Short task: Show every line of the listing below that contains the string "sidebar", copying each such line in full. Treat the match as case-sensitive.

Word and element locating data
────
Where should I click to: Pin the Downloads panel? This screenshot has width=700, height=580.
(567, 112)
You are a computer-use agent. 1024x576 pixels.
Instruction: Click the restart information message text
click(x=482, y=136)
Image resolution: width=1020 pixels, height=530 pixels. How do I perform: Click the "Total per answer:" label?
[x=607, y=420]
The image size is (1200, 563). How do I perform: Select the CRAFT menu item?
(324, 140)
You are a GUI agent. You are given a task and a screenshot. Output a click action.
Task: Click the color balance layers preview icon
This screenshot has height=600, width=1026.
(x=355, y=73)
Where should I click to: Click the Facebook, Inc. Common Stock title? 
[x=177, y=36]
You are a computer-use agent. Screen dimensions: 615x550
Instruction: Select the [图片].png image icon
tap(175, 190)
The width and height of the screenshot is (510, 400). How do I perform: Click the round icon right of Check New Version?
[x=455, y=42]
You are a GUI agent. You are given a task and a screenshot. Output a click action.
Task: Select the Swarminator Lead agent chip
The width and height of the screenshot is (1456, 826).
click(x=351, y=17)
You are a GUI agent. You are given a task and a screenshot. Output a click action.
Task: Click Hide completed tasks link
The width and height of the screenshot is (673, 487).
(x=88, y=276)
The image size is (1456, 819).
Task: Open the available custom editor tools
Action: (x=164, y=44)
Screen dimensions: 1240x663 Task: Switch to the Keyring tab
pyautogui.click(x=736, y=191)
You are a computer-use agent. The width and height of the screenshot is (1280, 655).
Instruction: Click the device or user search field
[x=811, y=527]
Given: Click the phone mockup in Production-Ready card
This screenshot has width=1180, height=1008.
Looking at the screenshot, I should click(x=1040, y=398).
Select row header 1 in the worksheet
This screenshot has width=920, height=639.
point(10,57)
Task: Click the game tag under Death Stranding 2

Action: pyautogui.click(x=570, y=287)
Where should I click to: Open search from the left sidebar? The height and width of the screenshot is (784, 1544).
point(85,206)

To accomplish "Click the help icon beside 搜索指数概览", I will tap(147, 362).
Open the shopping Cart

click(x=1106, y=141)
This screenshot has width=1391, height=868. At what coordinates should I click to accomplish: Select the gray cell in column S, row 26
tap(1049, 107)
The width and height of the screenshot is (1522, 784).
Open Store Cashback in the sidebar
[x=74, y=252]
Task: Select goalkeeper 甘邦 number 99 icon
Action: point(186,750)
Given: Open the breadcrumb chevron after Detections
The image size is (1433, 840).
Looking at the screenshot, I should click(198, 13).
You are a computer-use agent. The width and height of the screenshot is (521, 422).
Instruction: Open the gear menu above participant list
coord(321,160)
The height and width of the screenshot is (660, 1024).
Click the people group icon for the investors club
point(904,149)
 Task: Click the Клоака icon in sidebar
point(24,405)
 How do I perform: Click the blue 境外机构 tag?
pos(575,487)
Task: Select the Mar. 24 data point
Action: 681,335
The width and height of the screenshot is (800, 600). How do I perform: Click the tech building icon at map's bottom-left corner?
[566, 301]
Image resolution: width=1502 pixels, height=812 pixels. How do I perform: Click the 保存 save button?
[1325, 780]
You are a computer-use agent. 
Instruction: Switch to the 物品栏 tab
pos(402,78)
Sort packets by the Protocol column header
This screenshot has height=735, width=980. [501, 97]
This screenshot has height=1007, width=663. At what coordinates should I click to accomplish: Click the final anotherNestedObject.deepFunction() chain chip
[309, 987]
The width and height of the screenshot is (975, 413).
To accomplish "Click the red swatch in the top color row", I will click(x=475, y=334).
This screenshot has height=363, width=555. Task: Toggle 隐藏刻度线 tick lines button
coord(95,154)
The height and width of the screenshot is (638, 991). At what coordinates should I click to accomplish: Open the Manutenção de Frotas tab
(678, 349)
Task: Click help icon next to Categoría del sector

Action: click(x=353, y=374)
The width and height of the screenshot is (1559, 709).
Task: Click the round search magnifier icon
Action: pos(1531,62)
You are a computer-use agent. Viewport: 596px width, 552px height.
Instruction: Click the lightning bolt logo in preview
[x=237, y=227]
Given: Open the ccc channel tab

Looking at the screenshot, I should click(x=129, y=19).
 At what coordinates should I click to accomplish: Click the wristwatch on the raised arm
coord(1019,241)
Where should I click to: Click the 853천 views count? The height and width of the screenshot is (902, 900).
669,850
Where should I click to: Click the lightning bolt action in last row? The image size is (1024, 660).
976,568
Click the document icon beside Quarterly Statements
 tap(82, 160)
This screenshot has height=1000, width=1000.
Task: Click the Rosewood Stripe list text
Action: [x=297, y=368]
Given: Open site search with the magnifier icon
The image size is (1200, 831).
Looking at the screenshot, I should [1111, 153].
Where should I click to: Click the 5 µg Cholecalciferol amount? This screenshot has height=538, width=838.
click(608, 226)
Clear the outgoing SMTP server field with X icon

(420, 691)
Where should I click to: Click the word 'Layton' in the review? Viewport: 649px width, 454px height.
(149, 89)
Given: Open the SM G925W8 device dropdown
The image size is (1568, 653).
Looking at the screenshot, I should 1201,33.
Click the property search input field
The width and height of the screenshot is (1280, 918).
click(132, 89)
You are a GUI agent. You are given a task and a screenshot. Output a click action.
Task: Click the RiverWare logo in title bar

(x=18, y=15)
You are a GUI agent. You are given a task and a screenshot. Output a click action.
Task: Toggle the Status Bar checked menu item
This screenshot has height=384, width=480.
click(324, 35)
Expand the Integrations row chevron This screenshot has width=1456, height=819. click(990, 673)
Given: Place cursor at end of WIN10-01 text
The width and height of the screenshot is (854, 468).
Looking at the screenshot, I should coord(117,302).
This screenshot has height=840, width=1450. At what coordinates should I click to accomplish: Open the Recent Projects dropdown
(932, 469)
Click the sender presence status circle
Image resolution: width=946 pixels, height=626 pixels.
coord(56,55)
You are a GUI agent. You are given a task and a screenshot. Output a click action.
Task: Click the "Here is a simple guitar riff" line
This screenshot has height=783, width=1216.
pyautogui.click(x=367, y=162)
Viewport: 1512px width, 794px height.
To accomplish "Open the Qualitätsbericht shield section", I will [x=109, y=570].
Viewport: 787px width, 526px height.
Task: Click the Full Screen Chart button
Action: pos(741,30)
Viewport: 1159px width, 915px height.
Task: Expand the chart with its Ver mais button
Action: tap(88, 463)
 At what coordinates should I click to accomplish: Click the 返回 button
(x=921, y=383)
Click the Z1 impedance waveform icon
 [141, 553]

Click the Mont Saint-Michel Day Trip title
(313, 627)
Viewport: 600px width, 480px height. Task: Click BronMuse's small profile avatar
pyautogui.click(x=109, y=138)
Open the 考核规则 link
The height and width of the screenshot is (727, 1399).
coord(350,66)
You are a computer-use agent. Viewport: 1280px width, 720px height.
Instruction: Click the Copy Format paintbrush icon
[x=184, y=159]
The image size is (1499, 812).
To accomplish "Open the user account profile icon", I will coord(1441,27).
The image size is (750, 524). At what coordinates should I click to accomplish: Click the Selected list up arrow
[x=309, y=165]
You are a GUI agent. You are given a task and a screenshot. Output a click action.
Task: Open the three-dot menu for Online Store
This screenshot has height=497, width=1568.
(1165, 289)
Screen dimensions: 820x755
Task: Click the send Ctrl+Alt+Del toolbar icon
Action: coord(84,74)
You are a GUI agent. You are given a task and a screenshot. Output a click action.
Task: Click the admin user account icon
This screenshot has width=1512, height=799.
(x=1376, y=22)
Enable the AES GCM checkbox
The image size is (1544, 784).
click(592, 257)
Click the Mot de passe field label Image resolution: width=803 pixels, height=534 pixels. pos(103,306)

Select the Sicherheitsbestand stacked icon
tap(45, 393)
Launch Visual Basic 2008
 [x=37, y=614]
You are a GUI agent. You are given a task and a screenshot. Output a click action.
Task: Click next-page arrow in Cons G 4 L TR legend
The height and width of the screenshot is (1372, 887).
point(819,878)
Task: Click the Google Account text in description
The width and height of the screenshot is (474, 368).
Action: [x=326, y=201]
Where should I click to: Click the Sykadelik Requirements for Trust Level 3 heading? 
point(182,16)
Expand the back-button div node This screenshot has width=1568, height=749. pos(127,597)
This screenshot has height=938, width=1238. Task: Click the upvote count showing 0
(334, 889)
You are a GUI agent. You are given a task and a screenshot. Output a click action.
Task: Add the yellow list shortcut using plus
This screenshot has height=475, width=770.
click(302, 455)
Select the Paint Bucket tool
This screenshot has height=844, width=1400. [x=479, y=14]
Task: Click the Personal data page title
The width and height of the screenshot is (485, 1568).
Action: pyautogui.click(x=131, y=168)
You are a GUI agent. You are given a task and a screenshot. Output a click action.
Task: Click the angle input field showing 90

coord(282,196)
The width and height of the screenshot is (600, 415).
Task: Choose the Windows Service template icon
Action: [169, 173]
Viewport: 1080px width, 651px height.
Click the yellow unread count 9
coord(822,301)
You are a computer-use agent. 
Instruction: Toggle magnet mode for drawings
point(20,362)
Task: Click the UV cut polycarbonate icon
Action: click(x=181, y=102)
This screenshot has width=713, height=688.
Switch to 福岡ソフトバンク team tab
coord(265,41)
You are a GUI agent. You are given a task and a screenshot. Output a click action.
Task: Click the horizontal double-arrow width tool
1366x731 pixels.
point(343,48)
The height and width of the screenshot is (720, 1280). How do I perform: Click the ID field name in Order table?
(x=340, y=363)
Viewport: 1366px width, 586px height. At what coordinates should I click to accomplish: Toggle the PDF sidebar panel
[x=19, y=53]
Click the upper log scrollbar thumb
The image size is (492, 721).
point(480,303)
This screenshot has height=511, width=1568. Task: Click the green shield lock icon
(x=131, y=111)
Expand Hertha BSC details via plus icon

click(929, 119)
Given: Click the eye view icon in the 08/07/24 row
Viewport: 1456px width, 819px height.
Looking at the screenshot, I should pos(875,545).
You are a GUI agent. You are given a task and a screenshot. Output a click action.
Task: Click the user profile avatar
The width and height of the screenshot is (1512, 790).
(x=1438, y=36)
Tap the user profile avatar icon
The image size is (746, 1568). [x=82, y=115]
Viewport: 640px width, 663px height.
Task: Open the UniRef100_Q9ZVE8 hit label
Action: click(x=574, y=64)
────
Correct result:
Where should I click to: Open search from the left sidebar? The height and width of the screenshot is (784, 1544).
Open Store Cashback in the sidebar
 Task: Click the Клоака icon in sidebar
Viewport: 1366px width, 586px height. At what coordinates should I click to accomplish: Toggle the PDF sidebar panel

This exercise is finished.